==== Supplied passage ====
Statistics Reform

Ellie Murray once said something on Twitter like “If the goal is to teach, that’s homework, not research.” I very much agree that encouragement/requirements for students and trainees to produce a published article (or more…) has a lot of negative effects. For one, it creates a lot of bad papers, and it also gets them started with a lot of bad habits so even as they advance in their careers they’re often still working on pretty bad papers.

The reasoning is sound; the execution is likely to be the challenge. As Sameera said…


Haven’t been following really closely here, but saw this and seemed germane…

Amrhein V, Greenland S, McShane B. Scientists rise up against statistical significance. Nature 2019; 567 :305. doi:10.1038/d41586-019-00857-9


It didn’t take much as I work with an ED consultant and am regularly in the ED… I just needed the permission of the head of ED to mirror the consultant for a day. Motivation is simple - if I’m tasked with trying to help a clinician’s decision making I must first try and understand where they are “at”, what the barriers and difficulties they face are, and how data is being collected.


Very wise. Thank you!

there was a plea on twitter as follows:

It would help if more MDs and scientists would stand up against fake "peer-reviewed" papers and non-scientific publishers that spread false information. And by commenting on @pubpeer, although I would recommend anonymously :-)

— Elisabeth Bik (@MicrobiomDigest) March 30, 2019

does anyone here use pubpeer? anonymously or otherwise? I have no experience with it. Is there much value a stato can provide aside from saying eg “use fewer decimal places when reporting p-values”?


She (Bik) had a cracking take on a paper here:


This is an important suggestion. Clinical decision making is often done under pressure of time, and requires weighing up not just the optimal management but also the consequences of getting it wrong. For something as simple as red, irritated eyes, the two likeliest causes – and infection and an allergic reaction – require treatments that will make the condition worse if you choose the wrong one.

Second, clinical decision making is sequential, with each step frequently determining what the next test should be, while statistical models are single-pass models requiring all information to be available at once.
====
Duplicate the full statistics reform discussion, word for word. The listing that follows has no connection to the statistics reform discussion.
==== Excerpted data ====
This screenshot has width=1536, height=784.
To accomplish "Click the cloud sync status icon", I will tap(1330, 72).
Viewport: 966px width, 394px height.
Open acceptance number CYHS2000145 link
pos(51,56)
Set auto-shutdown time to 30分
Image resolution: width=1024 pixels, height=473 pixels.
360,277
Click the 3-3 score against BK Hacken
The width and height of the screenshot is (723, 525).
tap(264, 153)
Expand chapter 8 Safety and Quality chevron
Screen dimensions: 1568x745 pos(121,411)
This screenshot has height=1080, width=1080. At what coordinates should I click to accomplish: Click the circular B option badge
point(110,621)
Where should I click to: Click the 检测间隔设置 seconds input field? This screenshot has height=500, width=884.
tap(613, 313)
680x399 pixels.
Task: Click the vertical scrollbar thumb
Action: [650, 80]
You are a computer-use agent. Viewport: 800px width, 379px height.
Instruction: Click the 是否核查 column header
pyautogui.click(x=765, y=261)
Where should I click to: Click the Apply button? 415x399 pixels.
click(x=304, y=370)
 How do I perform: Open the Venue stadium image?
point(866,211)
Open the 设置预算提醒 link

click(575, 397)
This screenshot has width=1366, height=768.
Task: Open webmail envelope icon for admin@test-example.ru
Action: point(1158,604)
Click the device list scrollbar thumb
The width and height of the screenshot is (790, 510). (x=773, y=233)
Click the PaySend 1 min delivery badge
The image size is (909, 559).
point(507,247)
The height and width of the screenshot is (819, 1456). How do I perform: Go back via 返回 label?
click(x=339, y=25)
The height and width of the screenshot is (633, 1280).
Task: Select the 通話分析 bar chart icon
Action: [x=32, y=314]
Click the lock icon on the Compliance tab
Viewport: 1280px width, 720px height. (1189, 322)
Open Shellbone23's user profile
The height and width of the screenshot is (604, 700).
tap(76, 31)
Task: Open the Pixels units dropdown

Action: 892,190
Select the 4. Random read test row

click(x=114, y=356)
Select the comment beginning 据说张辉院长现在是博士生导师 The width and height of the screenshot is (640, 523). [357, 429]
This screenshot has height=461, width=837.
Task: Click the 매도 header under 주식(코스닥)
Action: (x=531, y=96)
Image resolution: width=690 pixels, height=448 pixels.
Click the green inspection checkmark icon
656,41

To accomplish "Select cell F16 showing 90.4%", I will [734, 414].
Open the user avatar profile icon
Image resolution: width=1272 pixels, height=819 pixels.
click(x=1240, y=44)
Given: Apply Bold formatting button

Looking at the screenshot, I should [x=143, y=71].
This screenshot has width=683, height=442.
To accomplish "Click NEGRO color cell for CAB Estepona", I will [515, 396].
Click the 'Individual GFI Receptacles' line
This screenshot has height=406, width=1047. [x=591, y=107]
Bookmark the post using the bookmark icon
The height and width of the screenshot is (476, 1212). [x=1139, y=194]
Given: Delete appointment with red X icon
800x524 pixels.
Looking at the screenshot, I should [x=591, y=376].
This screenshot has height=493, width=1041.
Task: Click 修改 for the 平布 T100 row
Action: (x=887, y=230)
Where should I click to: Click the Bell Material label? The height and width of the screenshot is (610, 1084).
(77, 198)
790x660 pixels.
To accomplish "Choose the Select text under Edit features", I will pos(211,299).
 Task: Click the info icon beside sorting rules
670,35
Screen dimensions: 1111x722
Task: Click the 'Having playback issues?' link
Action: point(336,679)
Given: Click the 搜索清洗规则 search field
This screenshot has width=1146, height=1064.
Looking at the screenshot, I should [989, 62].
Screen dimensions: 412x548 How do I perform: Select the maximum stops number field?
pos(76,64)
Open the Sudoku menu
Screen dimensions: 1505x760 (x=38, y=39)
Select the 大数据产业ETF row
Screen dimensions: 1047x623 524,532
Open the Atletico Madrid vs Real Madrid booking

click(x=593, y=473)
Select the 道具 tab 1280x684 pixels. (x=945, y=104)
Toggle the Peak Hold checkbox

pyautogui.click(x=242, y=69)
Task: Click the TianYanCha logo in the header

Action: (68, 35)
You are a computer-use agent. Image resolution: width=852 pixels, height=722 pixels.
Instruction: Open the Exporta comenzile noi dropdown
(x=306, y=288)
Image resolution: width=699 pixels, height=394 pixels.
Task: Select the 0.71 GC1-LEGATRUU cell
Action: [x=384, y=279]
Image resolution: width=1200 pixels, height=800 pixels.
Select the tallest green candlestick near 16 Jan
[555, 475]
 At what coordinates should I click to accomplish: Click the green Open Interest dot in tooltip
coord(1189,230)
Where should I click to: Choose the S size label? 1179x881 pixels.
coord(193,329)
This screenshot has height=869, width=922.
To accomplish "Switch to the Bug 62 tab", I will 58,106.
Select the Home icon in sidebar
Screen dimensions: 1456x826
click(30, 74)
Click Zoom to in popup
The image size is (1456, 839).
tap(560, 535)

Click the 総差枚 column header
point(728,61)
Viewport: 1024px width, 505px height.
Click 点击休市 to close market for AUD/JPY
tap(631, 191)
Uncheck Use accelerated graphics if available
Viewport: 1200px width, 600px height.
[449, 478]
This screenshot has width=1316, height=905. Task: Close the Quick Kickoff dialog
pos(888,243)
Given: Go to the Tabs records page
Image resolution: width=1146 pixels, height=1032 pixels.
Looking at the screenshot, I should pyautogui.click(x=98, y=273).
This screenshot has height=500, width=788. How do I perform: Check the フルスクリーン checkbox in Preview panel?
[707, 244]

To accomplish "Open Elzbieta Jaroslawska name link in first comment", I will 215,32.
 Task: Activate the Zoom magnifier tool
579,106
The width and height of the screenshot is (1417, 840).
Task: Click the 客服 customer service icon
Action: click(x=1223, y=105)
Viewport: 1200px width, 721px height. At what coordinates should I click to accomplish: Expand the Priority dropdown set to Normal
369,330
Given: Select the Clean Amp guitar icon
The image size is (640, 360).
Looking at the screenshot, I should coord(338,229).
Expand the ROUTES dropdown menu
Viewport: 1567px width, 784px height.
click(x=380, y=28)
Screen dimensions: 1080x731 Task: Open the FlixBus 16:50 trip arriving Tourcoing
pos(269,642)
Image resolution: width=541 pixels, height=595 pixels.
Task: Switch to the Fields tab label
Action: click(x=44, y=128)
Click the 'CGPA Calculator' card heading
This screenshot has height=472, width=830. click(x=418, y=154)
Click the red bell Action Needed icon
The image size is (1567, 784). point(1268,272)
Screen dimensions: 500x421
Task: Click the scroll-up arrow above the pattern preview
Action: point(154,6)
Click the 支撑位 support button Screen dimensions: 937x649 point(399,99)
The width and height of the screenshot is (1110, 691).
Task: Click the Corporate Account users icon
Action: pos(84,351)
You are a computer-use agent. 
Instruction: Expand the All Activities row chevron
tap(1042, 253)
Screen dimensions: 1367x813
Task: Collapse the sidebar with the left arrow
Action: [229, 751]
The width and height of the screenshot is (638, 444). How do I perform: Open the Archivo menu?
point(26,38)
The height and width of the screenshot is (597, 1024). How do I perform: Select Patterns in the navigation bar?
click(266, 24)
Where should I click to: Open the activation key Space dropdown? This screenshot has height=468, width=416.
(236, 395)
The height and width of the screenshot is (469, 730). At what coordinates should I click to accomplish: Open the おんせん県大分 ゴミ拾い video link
====
*Reply*
Statistics Reform

Ellie Murray once said something on Twitter like “If the goal is to teach, that’s homework, not research.” I very much agree that encouragement/requirements for students and trainees to produce a published article (or more…) has a lot of negative effects. For one, it creates a lot of bad papers, and it also gets them started with a lot of bad habits so even as they advance in their careers they’re often still working on pretty bad papers.

The reasoning is sound; the execution is likely to be the challenge. As Sameera said…


Haven’t been following really closely here, but saw this and seemed germane…

Amrhein V, Greenland S, McShane B. Scientists rise up against statistical significance. Nature 2019; 567 :305. doi:10.1038/d41586-019-00857-9


It didn’t take much as I work with an ED consultant and am regularly in the ED… I just needed the permission of the head of ED to mirror the consultant for a day. Motivation is simple - if I’m tasked with trying to help a clinician’s decision making I must first try and understand where they are “at”, what the barriers and difficulties they face are, and how data is being collected.


Very wise. Thank you!

there was a plea on twitter as follows:

It would help if more MDs and scientists would stand up against fake "peer-reviewed" papers and non-scientific publishers that spread false information. And by commenting on @pubpeer, although I would recommend anonymously :-)

— Elisabeth Bik (@MicrobiomDigest) March 30, 2019

does anyone here use pubpeer? anonymously or otherwise? I have no experience with it. Is there much value a stato can provide aside from saying eg “use fewer decimal places when reporting p-values”?


She (Bik) had a cracking take on a paper here:


This is an important suggestion. Clinical decision making is often done under pressure of time, and requires weighing up not just the optimal management but also the consequences of getting it wrong. For something as simple as red, irritated eyes, the two likeliest causes – and infection and an allergic reaction – require treatments that will make the condition worse if you choose the wrong one.

Second, clinical decision making is sequential, with each step frequently determining what the next test should be, while statistical models are single-pass models requiring all information to be available at once.